Keputusan itu juga menjadi putusan pertama dari pengadilan tertinggi Korea Selatan yang secara langsung berkaitan dengan Yoon. Menurut Yonhap, pengadilan banding pada April lalu lebih dulu menjatuhkan hukuman penjara tujuh tahun atas tuduhan menghalangi penangkapan.
Perkara yang terus membelit mantan presiden
Yoon telah ditahan sejak Juli 2025 dan masih menghadapi sedikitnya delapan perkara yang berhubungan dengan upaya pemberlakuan darurat militer. Salah satu tuduhan terbarunya menyebut Yoon memerintahkan pengawal kepresidenan untuk menghalangi penyidik saat menjalankan surat perintah penahanan terhadap dirinya pada Januari 2025.

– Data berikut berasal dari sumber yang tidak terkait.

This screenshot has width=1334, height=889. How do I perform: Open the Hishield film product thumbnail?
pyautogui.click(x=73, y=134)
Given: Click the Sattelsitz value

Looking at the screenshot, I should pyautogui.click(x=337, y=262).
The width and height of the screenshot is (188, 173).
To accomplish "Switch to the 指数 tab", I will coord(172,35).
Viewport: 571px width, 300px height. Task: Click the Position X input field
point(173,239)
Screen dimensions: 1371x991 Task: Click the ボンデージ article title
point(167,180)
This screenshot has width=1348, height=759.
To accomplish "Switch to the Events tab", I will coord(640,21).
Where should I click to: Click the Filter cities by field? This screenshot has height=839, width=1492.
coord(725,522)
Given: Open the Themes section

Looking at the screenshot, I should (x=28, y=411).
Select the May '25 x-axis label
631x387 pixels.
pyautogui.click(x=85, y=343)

Perkara itu menambah daftar panjang masalah hukum yang dihadapinya sejak lengser dari jabatan presiden. Dengan putusan Mahkamah Agung yang baru ini, proses hukum terhadapnya belum menunjukkan tanda akan berakhir dalam waktu dekat.
Riwayat politik dan vonis lain
Yoon Suk Yeol kini berusia 65 tahun dan sebelumnya dikenal sebagai jaksa sebelum masuk ke dunia politik. Ia dimakzulkan dari jabatan presiden Korea Selatan pada 2025, sehingga masa jabatan lima tahunnya berakhir lebih cepat.
Di luar perkara terbaru, Yoon juga pernah dijatuhi hukuman penjara 30 tahun oleh Pengadilan Distrik Pusat Seoul pada Juni 2025. Saat itu, ia dinyatakan bersalah atas penyalahgunaan wewenang dan membantu musuh dengan mengirimkan drone ke atas ibu kota Korea Utara, Pyongyang, pada 2024.
Rangkaian putusan ini membuat Yoon tetap berada di bawah sorotan hukum dan politik di Korea Selatan. Sejumlah perkara lain yang berkaitan dengan darurat militer masih terus membayangi mantan kepala negara tersebut.